*List of tasks:*
1 > In the article about the WWII research institute below, shorten the paragraph beginning "As a student-teacher research team" and keep its main facts.
2 > Write the next part of the article about the WWII research institute below, picking up after its final sentence.

*Text to read:*
■ ■ ■ ■ ■

As a part of the National History Day program, Gavin Klabechek, a sophomore at North Lakes Academy in Forest Lake, and his history teacher, Chris Stewart will spend the next 6 months researching the U.S. Pacific involvement in WWII. It’s called the Sacrifice for Freedom: World War II in the Pacific Student & Teacher Institute.

“When Mr. Stewart, my teacher, approached me with this opportunity I took it,” Klabechek said. Although he has always loved history, he credits Mr. Stewart with igniting a spark when it comes to learning about WWII and the individual stories of U.S. veterans.

“It’s about telling stories and we have to know our history because it impacts us,” Klabechek said.

As a student-teacher research team, Klabechek and Stewart will spend the next 6 months profiling a Minnesota veteran involved in WWII in the Pacific. They’re in process of selecting that veteran right now but will have to choose someone who is either buried at the National Memorial Cemetery of the Pacific in Hawaii, or they have been considered missing after their service in Hawaii.

■ ■ ■ ■ ■

*Supplied data:*
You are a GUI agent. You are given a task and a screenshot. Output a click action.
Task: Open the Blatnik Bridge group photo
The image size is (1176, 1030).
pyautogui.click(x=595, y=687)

■ ■ ■ ■ ■

*Responses:*
1 > Over the next 6 months, Klabechek and Stewart will profile a Minnesota veteran who served in the Pacific during WWII. They are still choosing the veteran, who must be either buried at the National Memorial Cemetery of the Pacific in Hawaii or considered missing after service in Hawaii.

2 >
Klabechek and Stewart will learn everything they can about that veteran, and then in June, they’ll both travel to Hawaii to eulogize the veteran and complete their research in the place where it all happened.

“Not only do we get that place-based education, we get to learn while we’re in Hawaii,” Stewart said, “But we also get the chance to kind of connect back to our Minnesota roots… To bring a piece of Minnesota with us to Hawaii is really a powerful experience and I can’t really prepare Gavin for how powerful that’s going to be.”

Klabecheck said he’s honored to be selected for the program and to be a part of this research.

“I think we do have an obligation to tell veterans’ stories and remember them because of what they gave to us and what they sacrificed for us to be here really, and the ability to be able to pay that forward and remember them and commemorate them is part of why I wanted to do this,” Klabechek said.